Grönert/Lübke: „Senat Bovenschulte muss im Bundesrat Verantwortung übernehmen“
„Das ist kein symbolischer Akt, sondern ein Instrument zur unmittelbaren Entlastung für Städte wie Bremen“, erklärt Sigrid Grönert, sozialpolitische Sprecherin der CDU-Bürgerschaftsfraktion. Konkret geht es um die bevorstehende Befassung des Bundesrates mit dem „Gesetz zur Aussetzung des Familiennachzugs zu subsidiär Schutzberechtigten“ (BR-Drs. 284/25) am Freitag (11. Juli 2025). Die CDU-Fraktion fordert den Senat Bovenschulte auf, sich der Initiative anzuschließen. „Wenn der Familiennachzug für zwei Jahre ausgesetzt wird, reduziert das den Zugang zum überlasteten Aufnahmesystem ganz gezielt. Allein hier vor Ort um bis zu 240 Personen. Weniger Zuzug heißt mehr Integrationschancen für diejenigen, die bereits da sind“, so Grönert.
Die CDU-Fraktion befürchtet eine erneute Blockadehaltung von Rot-Rot-Grün. „Wer Integration ernst meint, darf unser System nicht dauerhaft überfordern.

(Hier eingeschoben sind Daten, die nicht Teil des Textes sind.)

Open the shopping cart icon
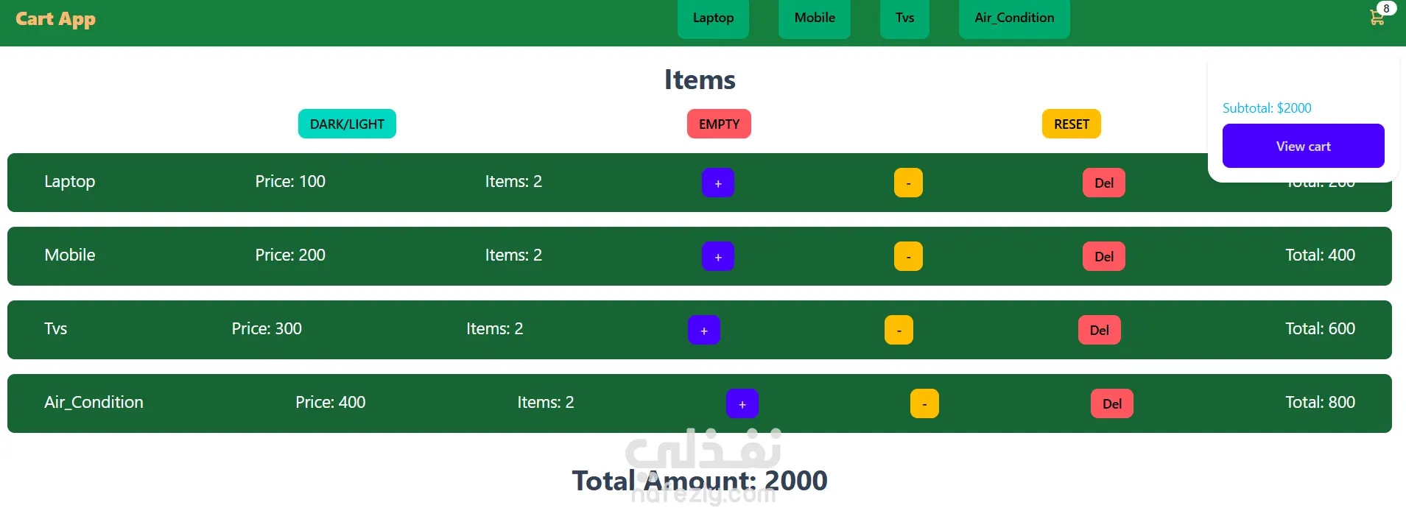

Er muss zusammen und entschlossen handeln. Der gesellschaftliche Zusammenhalt braucht Planung, Grenzen und klare Regeln. Härtefälle bleiben weiter möglich“, fordert Grönert.
Marco Lübke, innenpolitischer Sprecher der CDU-Fraktion, ergänzt: „Der Senat Bovenschulte darf sich der Realität in unseren Stadtteilen nicht verweigern. Die Belastung ist real: in Kitas, Schulen, Unterkünften und auf dem Wohnungsmarkt. Jede Maßnahme, die den Zustrom begrenzt, entlastet das System. Das ist keine Theorie, das ist Alltag in Gröpelingen oder Huchting.“
Die CDU-Fraktion verweist auf die aktuellen Zahlen: Trotz eines Rückgangs der Asylanträge im Land Bremen um knapp 50 Prozent im ersten Halbjahr 2025 bleibt der Druck hoch. „Viele Geflüchtete sitzen weiter in Gemeinschaftsunterkünften, weil es keinen bezahlbaren Wohnraum gibt“, so Grönert. „Dort bleibt die Integration auf der Strecke, weil keine Teilhabe stattfindet, die Menschen bleiben unter sich.“
Grönert und Lübke erinnern beide an den CDU-Antrag vom Februar 2025 (Drs. 21/2016) mit dem Titel „Konsequentes Handeln in der Bremer Migrationspolitik – Zeit für einen Richtungswechsel“, der von der rot-rot-grünen Koalition abgelehnt wurde. Die CDU-Fraktion drängt weiter auf eine transparente Offenlegung der aktuellen Daten zu Unterbringung und Familiennachzug.